Hani hep, “eğitim” diyoruz ya..
Ve eğitimi de hep “hükümetten, Milli Eğitim’den” bekleyip, bunu da (çıkarımıza göre) siyasi bir linçe dönüştürüyoruz ya..
İşte bugün yazacağım konu, tam da bunu anlatıyor..
Yani, “çocuk aslında eğitimi ne zaman ve kimden almalı”yı anlatıyor..
Umarım, bir ders çıkartırsınız..
…
“EĞİTİM” ÖRNEĞİ
Önce şunu sormak zorundayım;
“Çocuğunuzu GERÇEKTEN seviyor musunuz?”
“Evet, tabii ki, elbette, sorulur mu” diyorsanız..
Yrd. Doç. Dr. Saniye Bencik Kangal’ın anlattığı şu olayı çok dikkatlice okuyun derim..
Dilinize doladığınız o “eğitim”i çok iyi anlatıyor..
…
“Dün bir kitapçıda kasada sıradayken, önümde 2 yaşlarında bir çocuk elinde bir dinozor bir de arabayla bekliyordu..
Anne bu iki oyuncağı kasiyere uzatırken, bir taraftan da ‘evde bir sürü dinozor var zaten’ diye söyleniyordu..

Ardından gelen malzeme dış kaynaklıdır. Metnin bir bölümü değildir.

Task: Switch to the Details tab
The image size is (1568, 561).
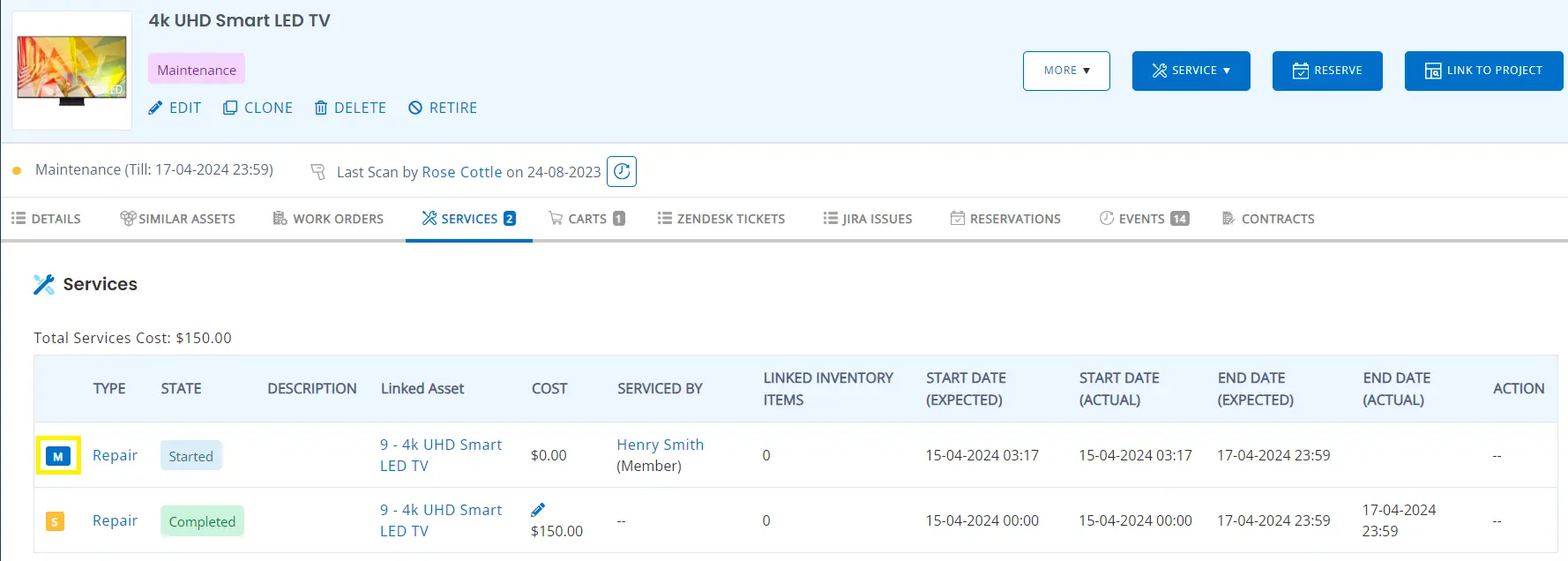Action: coord(46,219)
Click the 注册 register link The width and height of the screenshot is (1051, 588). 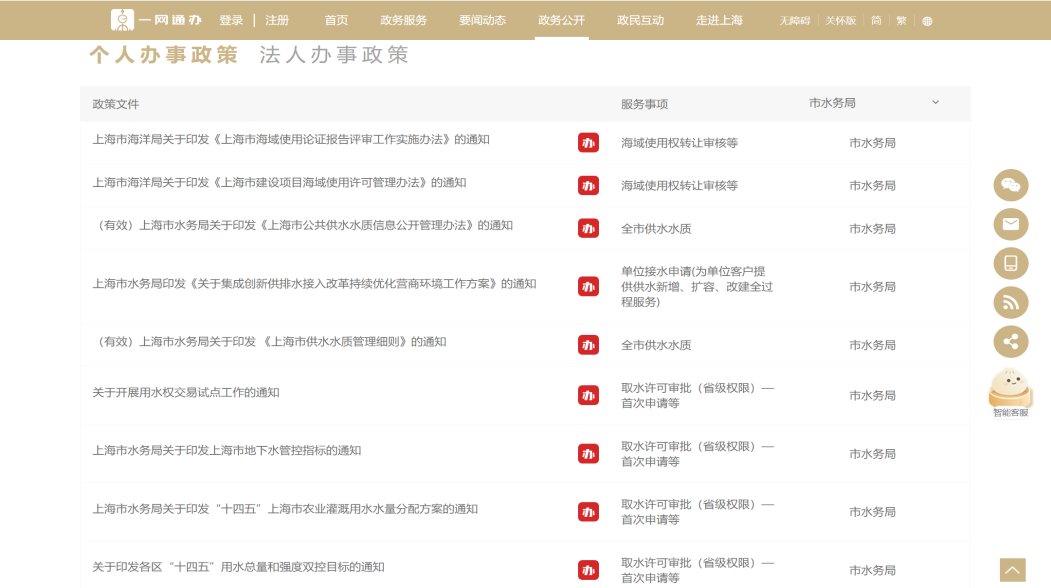pyautogui.click(x=277, y=20)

Kasiyer ürünleri okutup ‘bu dinozor 90 lira alacak mısınız’ diye sorunca, ‘siz sadece arabayı koyun torbaya, aldık deriz’ dedi..

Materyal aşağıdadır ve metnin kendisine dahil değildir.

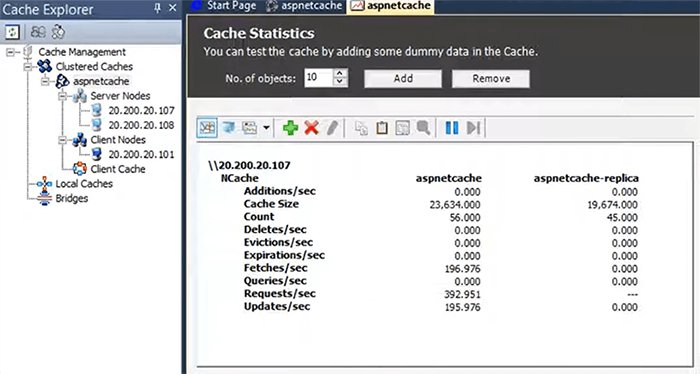
Task: Open the graph type dropdown arrow
Action: (266, 128)
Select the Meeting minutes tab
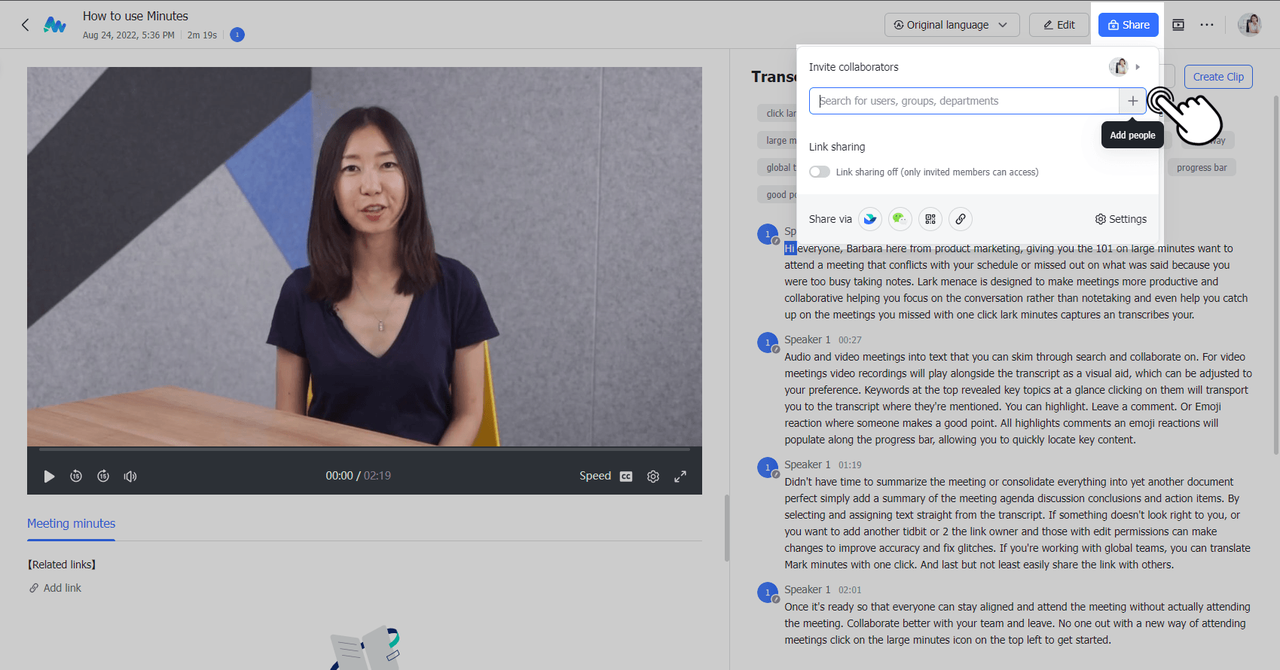This screenshot has height=670, width=1280. (71, 524)

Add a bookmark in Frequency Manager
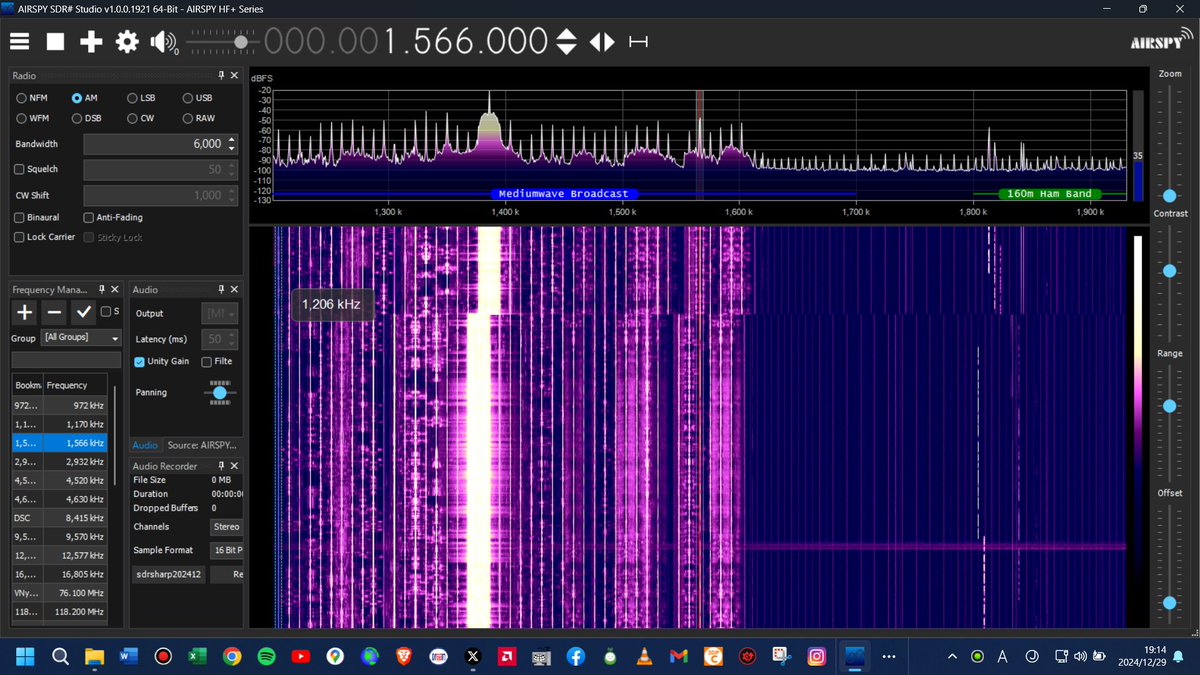(23, 312)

Bu durumlarda olaylara pek müdahale etmem..
Bu sefer duramadım ve dedim ki;
‘Bence almayacağınızı söyleyin, sonra çok hayal kırıklığı yaşar, kendisini kandırılmış hisseder..’

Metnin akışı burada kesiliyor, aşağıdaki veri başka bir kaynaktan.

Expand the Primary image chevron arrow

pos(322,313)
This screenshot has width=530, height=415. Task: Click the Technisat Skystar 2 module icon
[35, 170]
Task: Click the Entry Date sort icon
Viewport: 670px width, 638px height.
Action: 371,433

Kadının çocuğuna dönüp, ‘dinozoru alamıyoruz’ demesiyle çocuğun elindeki dondurmayı yere fırlatıp, ağlamaya başlaması bir oldu..
İçimden, ‘bu kadın seni paralayacak, yaşlı teyzeler gibi oldun, niye burnunu sokuyorsun’ diye kendi kendime kızıyordum..
Bir yandan da, ‘şu saatten sonra sakın o dinozoru alma’ diye sessiz çığlıklar attım..
Ama beni duyan olmadı..
Ve…
‘Kıyamam ben senin gözyaşlarına tamam tamam alıyoruz” deyip, dinozoru da alıp hızla uzaklaştılar..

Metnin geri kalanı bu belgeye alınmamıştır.